Recently, increasing attention has been paid to the application of artificial intelligence (AI) to the diagnosis of diverse hepatic diseases, which comprises traditional machine learning and deep learning. Recent studies have shown the possible value of AI based data mining in predicting the incidence of hepatitis, classifying the different stages of hepatitis, diagnosing or screening for hepatitis, forecasting the progression of hepatitis, and predicting response to antiviral drugs in chronic hepatitis C patients. More importantly, AI based on radiology has been proven to be useful in predicting hepatitis and liver fibrosis as well as grading hepatocellular carcinoma (HCC) and differentiating it from benign liver tumors. It can predict the risk of vascular invasion of HCC, the risk of hepatic encephalopathy secondary to hepatitis B related cirrhosis, and the risk of liver failure after hepatectomy in HCC patients.
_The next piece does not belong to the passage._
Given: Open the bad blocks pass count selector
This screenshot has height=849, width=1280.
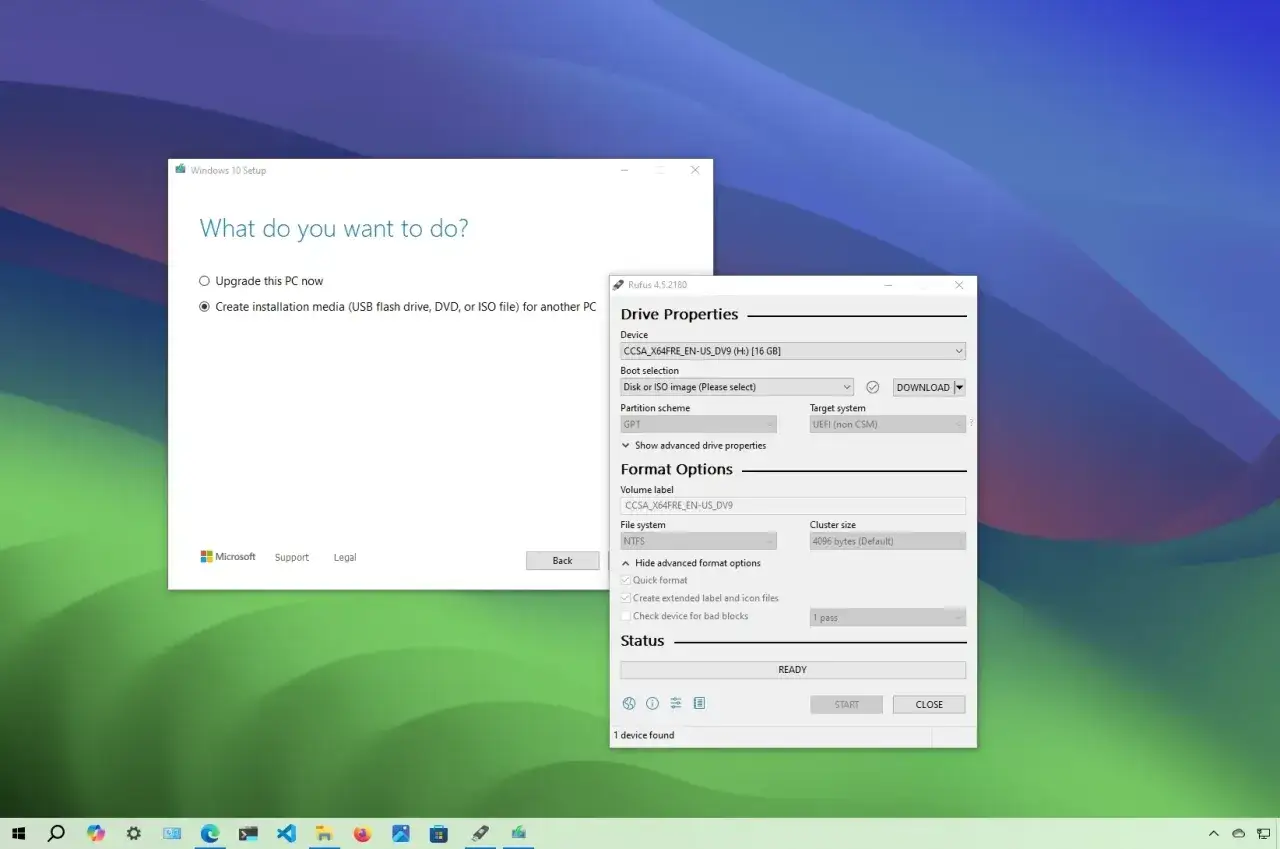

In this review, we summarize the application of AI in hepatitis, and identify the challenges and future perspectives.

Keywords: Machine learning, Deep learning, Radiomics, Hepatitis, Fibrosis, Hepatocellular carcinoma

Core Tip: Currently, there is a need of a comprehensive review to introduce the applications of artificial intelligence (AI) in hepatitis. We first discuss the possible value of AI based data mining in predicting the incidence of hepatitis, classifying the different stages of hepatitis, diagnosing or screening for hepatitis, forecasting the progression of hepatitis, and predicting response to antiviral drugs in chronic hepatitis C patients. In addition, we introduce the applications of AI based on radiology in predicting hepatitis and liver fibrosis, grading hepatocellular carcinoma (HCC) and differentiating it from benign liver tumors, and predicting the risk of vascular invasion of HCC as well as the risk of hepatic encephalopathy secondary to hepatitis B related cirrhosis.